Pacato Cidadão

Carlos Fernando Souto
Advogado
CEO de Souto Correa Advogados

Muito e corretamente se fala sobre a carga tributária no Brasil. Os dados oficiais indicam que essa carga vem crescendo em participação no PIB brasileiro ano após ano, beirando hoje absurdos 40%.
É como se os governos brasileiros aumentassem continuamente a sua participação numa hipotética empresa chamada Brasil, expropriando, na mesma medida, a participação de empresas e pessoas físicas. Esse dado, no entanto, embora preocupante, é genérico. É que há contribuintes que pagam mais que outros.

Para trazer um pouco mais de luz sobre esse tema, o executivo da Celulose Irani S/A Odivan Cargnin, debruçou-se sobre a seguinte questão: qual a carga tributária de uma família com renda mensal aproximada de R$ 5.500?

A análise buscava informações mais específicas sobre o impacto dos tributos na vida do cidadão. E as alcançou. O cálculo, inicialmente, projetou transações celebradas por famílias com tal receita mensal e considerou, para tanto, gastos com alimentação (consumo mensal de R$ 817), limpeza (R$ 300), carro e combustível (R$ 800), vestuário (R$ 300), energia elétrica (R$ 150), telefonias celular e fixa (R$ 230), escola e materiais escolares (R$ 600), saúde (R$ 200), imóvel (R$ 400), lazer (R$ 500), entre outros. Em seguida, apurou quanto de imposto incidiria sobre tais transações, já considerados, no início, o imposto sobre a renda e os encargos da seguridade social.

Com percentuais que variam de 8,32 a 56, chegou-se, de maneira acurada, à carga tributária total que uma família, com tais características, pagaria no Brasil: 54,2%! Isso mesmo: uma família brasileira, com renda mensal de R$ 5.500, paga, em tributos, R$ 2.980,70, ou 54,2% da sua renda.

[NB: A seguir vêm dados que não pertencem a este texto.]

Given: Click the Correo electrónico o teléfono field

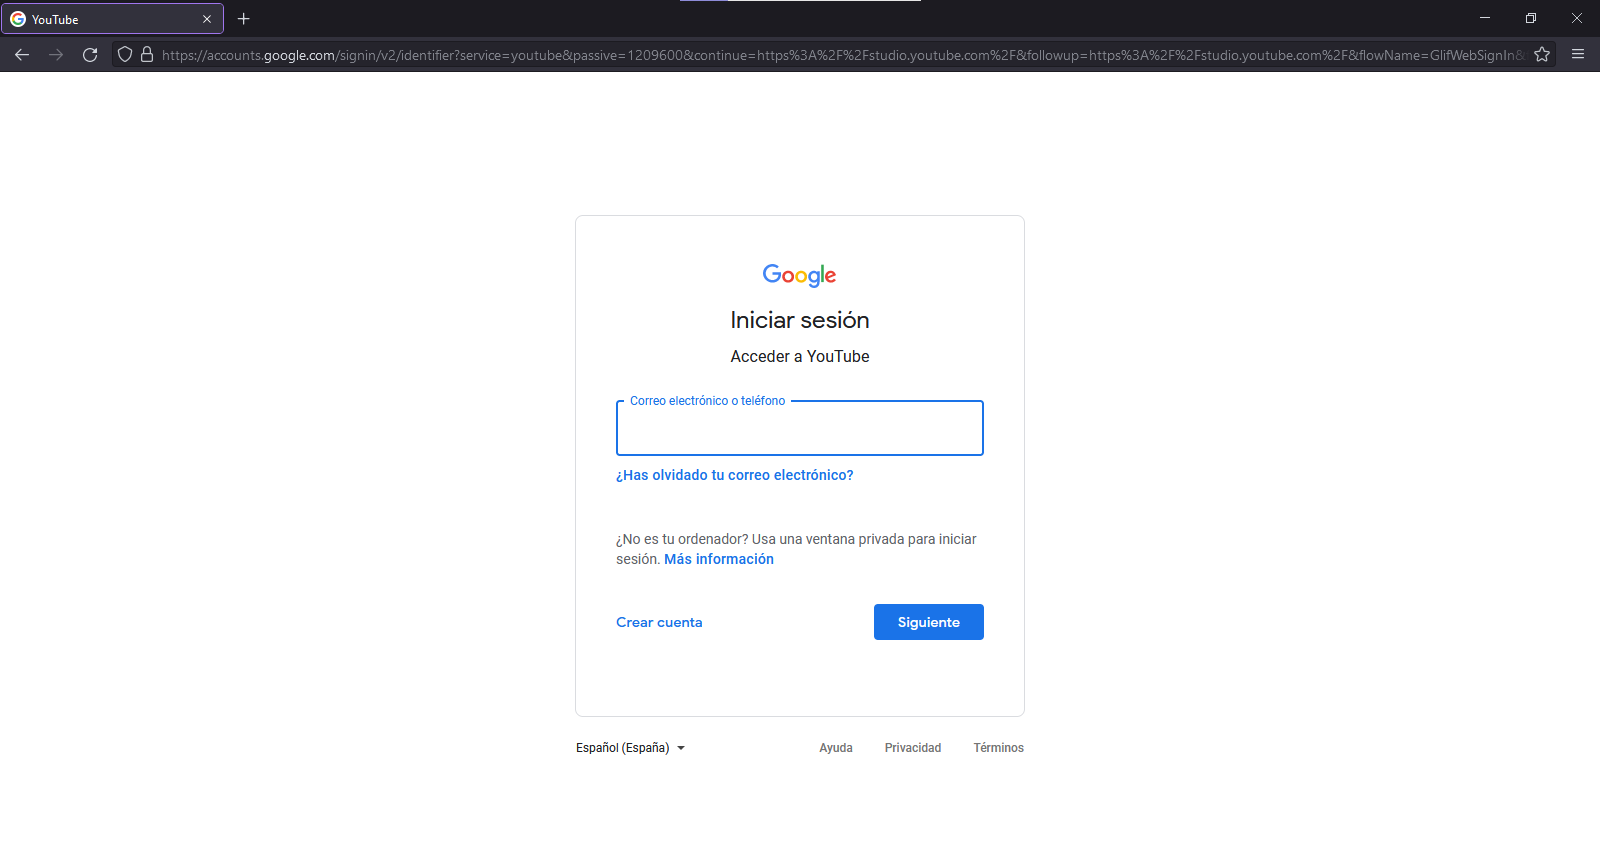Looking at the screenshot, I should pos(799,428).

A que se presta essa arrecadação? Quais os seus efeitos? As respostas não cabem aqui.

Se pensarmos nos serviços públicos, a arrecadação apenas alimenta o insaciável monstro em que se transformou a máquina pública. As áreas de saúde, segurança e educação, para ficar no óbvio, vivem em colapso. Se pensarmos, ainda, no custo de oportunidade que essa sanha arrecadadora impõe,
afinal tudo o que o governo expropria do cidadão é recurso que não será por ele, cidadão, aplicado no que gostaria ou poupado, a sociedade empobrece. Se pensarmos, por fim, que essa situação corriqueira leva pessoas, diária e prematuramente, à morte e a desvios éticos, abate-se enorme angústia e descrença.

A desfaçatez com que governos tributam o quanto tributam no Brasil e mal versam os recursos públicos permite inferir que somos cidadãos pacatos. E, provavelmente, ignorantes ou covardes; afinal, os governos, na democracia, nada mais são do que a representação da população que os constituem.